Igor,
I'm glad to hear that!
I hadn't thought of removing the IModel reference from Component, but
that's a good idea. I think that you'd want to keep the model
reference itself inside Component, using the data field as it exists
now, but make the access methods protected.
My original thought a few days ago was that Component should implement
IModel. In other words, make models *optional*. If an app needs an
IModel instance (because the model is detachable or dynamic), then it
uses one, otherwise it just stores the model object itself in
Component's data field. That would eliminate the need to create lots
of plain vanilla Model instances and save memory. However, I tried to
implement this and ran into lots of issues, the least of which is that
Component doesn't know what class of model object its subclasses will
use.
The reason for having Component implement IModel is so that when the
code requires an IModel, the component can stand in. But maybe that's
not necessary. Maybe what would be better is to simply eliminate the
assumption that IModel is necessary for anything. So Component (or a
subclass) is backed up an an object, the class of which depends on the
component, and which may (at runtime) actually be an IModel instance.
Anyway if there are no objections I'd like to add this to the Wiki as
a discussion for 1.5?
W
On Apr 26, 2009, at 1:18 PM, Igor Vaynberg wrote:
actually in 1.5 i was hoping to find a way to get rid of
icomponentassignedmodel or any other automatic model wrapping voodoo.
the idea is that if a user needs a model they add their own imodel<t>
field. this will get rid of the generic mess surrounding
getdefaultmodel/getmodel, etc. so a component wont have a default
model slot any more.
not sure if it will work, but this is something i want to try. so a
heads up.
-igor
On Sun, Apr 26, 2009 at 6:24 AM, Willis Blackburn <[email protected]>
wrote:
Wicket developers,
I've been experimenting with some changes to Wicket's model
handling for a
future release and would like to start a discussion, maybe on the
Wiki page?
But I wanted to run it by you all first to get your opinions.
I have two ideas.
My first idea is to refactor IComponentAssignedModel+IWrapModel.
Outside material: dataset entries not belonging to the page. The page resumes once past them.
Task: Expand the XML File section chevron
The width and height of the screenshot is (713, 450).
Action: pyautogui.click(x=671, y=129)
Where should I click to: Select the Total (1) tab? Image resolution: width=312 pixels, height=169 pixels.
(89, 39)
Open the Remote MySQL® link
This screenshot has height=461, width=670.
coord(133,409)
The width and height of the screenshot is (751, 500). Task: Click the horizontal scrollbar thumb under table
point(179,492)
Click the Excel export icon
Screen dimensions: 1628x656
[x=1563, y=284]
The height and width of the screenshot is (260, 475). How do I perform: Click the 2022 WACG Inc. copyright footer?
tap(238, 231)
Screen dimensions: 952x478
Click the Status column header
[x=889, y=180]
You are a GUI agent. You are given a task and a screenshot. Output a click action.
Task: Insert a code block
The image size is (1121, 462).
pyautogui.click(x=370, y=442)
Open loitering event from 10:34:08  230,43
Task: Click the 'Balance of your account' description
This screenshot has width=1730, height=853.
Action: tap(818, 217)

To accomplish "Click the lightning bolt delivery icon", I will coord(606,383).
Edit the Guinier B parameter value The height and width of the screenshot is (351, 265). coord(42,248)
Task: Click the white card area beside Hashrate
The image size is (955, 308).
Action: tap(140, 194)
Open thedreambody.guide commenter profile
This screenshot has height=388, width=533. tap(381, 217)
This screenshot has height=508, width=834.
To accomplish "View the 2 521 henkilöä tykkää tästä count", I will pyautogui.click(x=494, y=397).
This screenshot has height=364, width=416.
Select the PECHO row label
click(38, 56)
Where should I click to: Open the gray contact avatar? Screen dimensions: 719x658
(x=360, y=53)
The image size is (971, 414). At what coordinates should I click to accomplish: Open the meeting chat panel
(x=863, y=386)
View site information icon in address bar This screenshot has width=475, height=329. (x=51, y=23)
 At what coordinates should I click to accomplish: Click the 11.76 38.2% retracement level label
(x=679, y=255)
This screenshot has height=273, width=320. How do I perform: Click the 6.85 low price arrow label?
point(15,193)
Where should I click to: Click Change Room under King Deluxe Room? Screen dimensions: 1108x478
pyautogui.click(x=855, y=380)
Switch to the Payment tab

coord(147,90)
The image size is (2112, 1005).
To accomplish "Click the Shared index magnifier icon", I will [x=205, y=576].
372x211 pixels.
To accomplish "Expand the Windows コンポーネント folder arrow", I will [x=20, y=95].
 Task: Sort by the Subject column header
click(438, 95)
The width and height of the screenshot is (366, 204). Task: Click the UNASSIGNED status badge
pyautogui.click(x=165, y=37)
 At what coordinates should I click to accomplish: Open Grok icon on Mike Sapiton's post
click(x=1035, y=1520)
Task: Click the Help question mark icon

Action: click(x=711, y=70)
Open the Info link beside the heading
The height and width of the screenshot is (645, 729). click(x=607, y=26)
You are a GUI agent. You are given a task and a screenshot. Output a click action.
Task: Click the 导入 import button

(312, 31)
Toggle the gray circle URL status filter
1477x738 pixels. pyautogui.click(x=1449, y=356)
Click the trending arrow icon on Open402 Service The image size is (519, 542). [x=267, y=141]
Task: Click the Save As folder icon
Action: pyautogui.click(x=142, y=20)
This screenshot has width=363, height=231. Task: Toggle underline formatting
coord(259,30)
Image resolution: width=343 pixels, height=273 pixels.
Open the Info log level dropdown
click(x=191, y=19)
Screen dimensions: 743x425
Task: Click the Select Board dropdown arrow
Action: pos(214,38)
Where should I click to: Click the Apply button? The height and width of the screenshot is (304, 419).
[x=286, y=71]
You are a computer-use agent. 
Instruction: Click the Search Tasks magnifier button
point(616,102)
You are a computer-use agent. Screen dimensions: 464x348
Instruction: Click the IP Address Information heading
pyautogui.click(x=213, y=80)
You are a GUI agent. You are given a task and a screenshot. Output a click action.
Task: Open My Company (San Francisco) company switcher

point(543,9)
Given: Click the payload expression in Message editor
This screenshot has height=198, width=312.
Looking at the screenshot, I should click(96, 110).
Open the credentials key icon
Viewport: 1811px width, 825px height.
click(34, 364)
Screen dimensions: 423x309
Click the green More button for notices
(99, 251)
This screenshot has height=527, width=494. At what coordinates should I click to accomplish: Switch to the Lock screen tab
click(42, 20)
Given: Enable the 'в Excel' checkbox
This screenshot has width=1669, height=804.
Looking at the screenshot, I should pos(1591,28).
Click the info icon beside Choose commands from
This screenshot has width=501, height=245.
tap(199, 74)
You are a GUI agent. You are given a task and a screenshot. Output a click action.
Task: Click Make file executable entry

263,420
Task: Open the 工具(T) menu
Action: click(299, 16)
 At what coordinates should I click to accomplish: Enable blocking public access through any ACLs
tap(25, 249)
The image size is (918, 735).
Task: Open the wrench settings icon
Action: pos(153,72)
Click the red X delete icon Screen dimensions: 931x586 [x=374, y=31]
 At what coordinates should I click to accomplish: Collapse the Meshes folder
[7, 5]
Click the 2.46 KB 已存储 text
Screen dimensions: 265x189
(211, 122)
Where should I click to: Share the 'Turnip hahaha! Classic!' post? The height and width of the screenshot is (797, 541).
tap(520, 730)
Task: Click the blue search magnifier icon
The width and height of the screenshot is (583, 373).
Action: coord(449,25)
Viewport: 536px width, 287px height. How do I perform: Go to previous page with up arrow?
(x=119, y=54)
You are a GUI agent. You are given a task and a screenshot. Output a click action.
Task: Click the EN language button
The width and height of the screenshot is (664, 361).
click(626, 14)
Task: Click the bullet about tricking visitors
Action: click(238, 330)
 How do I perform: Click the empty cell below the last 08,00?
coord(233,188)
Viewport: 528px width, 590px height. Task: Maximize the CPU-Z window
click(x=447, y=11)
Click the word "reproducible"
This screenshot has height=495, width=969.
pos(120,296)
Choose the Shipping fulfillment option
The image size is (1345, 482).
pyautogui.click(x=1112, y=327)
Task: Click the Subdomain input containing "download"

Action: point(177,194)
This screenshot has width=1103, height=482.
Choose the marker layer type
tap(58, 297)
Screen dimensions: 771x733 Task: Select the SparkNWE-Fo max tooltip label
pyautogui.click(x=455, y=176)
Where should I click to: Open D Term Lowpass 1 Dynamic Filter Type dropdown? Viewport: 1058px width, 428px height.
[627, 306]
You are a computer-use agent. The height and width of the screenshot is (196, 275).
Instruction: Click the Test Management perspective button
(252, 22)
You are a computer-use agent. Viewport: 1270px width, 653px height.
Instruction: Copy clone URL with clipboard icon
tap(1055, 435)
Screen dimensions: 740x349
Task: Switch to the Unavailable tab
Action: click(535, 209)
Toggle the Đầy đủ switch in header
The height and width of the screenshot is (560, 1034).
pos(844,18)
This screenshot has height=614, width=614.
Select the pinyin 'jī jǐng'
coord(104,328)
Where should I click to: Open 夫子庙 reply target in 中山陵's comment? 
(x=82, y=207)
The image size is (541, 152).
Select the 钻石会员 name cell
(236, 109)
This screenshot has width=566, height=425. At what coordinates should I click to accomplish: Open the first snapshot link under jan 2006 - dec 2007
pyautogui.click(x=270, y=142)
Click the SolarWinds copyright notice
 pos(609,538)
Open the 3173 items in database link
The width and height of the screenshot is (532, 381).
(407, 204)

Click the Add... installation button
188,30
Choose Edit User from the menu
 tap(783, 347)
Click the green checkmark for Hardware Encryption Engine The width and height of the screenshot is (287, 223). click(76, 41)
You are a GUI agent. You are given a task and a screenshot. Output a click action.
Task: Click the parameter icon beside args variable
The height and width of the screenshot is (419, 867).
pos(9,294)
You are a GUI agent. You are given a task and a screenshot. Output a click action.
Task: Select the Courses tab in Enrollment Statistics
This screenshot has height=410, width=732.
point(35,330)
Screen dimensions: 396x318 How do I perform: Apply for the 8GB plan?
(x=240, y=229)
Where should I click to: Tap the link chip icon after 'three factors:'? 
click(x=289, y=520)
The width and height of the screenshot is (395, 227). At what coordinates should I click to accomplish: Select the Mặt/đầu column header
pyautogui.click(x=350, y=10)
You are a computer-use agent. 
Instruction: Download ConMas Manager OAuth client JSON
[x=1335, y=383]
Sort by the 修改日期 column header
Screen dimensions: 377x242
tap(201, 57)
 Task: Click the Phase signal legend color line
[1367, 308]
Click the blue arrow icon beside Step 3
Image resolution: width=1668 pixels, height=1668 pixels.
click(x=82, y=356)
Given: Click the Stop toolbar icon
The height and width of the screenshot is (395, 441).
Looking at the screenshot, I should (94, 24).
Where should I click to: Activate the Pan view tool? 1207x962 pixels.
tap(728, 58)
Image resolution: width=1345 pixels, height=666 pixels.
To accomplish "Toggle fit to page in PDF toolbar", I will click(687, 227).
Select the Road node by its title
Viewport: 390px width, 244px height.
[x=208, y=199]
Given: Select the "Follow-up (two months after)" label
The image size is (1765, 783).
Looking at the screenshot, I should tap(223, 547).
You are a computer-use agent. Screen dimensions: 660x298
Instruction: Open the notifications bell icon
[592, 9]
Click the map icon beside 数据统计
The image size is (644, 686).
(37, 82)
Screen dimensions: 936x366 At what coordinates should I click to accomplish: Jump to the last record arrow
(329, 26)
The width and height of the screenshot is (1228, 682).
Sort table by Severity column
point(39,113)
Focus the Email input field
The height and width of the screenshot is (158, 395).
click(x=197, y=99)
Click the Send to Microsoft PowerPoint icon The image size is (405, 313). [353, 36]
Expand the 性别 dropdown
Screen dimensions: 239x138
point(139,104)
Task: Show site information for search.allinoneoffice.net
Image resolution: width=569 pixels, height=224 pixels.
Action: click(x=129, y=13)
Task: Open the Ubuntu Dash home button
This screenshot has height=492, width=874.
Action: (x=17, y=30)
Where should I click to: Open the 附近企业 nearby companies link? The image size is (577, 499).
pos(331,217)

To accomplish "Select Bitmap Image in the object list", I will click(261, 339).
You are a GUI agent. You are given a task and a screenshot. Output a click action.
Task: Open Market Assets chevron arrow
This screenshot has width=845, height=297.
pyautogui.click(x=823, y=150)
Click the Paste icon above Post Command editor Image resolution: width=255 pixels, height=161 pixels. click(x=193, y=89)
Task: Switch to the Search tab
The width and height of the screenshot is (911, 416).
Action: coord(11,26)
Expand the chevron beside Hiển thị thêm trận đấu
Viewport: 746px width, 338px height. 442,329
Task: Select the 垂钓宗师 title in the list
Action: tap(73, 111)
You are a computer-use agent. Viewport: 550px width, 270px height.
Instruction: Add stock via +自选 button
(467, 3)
IComponentAssignedModel is not really a model: it's a model
factory. When
the application passed one to a component, it's the factory-
generated model
that's actually used.
The problem is that developers have to consider
IComponentAssignedModel
every time they use IModel. Every IModel instance must be
"wrapped" before
it can be used because it might be IComponentAssignedModel. This
goes
against the spirit of IModel being a simple indirection interface.
I think something like an IComponentAwareModel with a single method,
setComponent, would work better. The model would be simply
associated with
its component, rather than being used as a factory to generate the
real
model. All IModel references would refer to valid models, even if
they have
not yet been associated with a component. Chained models would
implement
IComponentAwareModel and pass the component to their inner models.
I realize that this change might require some applications to
instantiate a
separate model for each component rather than use the "same" model
over and
over, but that's what's happening behind the scenes anyway. It
doesn't seem
like an onerous change. After all the app is already instantiating
the
components.
I implemented this in a copy of the Wicket 1.4 trunk. It only took
about an
hour, and all of the unit tests passed.
My second idea is to move the IComponentInheritedModel-searching
logic from
Component into an actual IModel implementation. That would allow
applications to *explicitly* assign the searching functionality to a
component, rather than have it implicitly invoked in initModel when
the
component has no model. This is important because currently, the
searching
logic only runs if initModel is actually called.
What I'm trying to do is develop complex, reusable components that
instantiate all of their child components in the constructor. This
is
tricky because in the constructor, the component does not yet know
what its
parent will be, and it may not even know what its model will be. I
want to
allow users of my components to use them as they would labels:
they should
be able to provide an explicit model, or provide no model and have
the
component inherit a model. But because my components are complex
and have
lots of child components, I don't want to explicitly assign a model
to each
child component. I want to wrap the component's model in
CompoundPropertyModel. The two changes that I've suggested would
make it a
lot easier to build complex components in this manner.